- [INPUT MATERIAL]:

====

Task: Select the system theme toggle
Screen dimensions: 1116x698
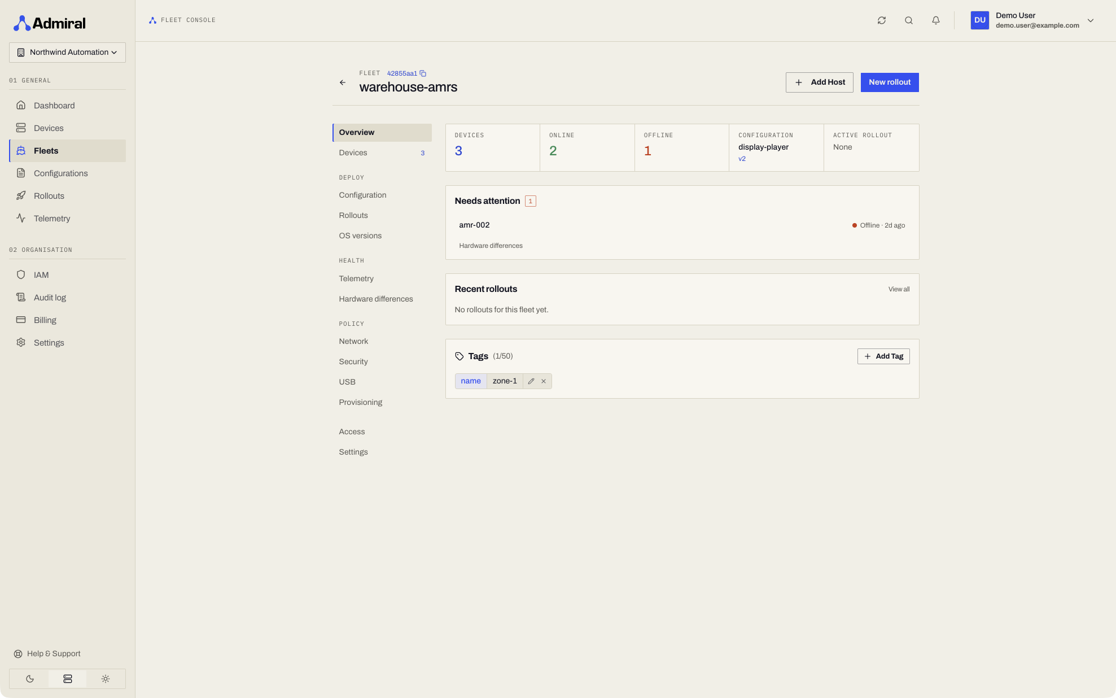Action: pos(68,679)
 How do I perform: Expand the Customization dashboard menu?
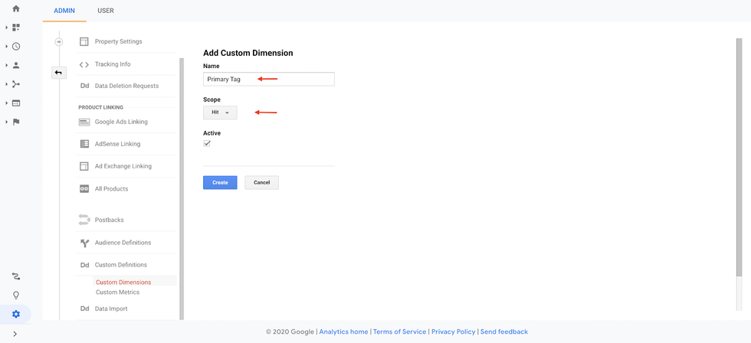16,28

====

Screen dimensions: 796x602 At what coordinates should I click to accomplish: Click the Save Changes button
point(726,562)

====

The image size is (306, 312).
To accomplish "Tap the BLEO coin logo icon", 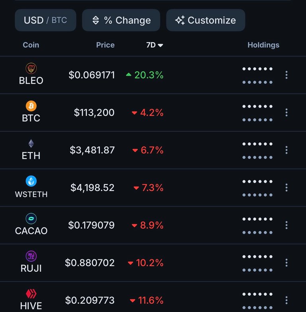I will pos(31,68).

====

- [TASK]: Copy every line of the items above that contains the string "dimensions", matching case exactly.

- [TASK SOLUTION]:
Screen dimensions: 1116x698
Screen dimensions: 796x602 At what coordinates should I click to accomplish: Click the Save Changes button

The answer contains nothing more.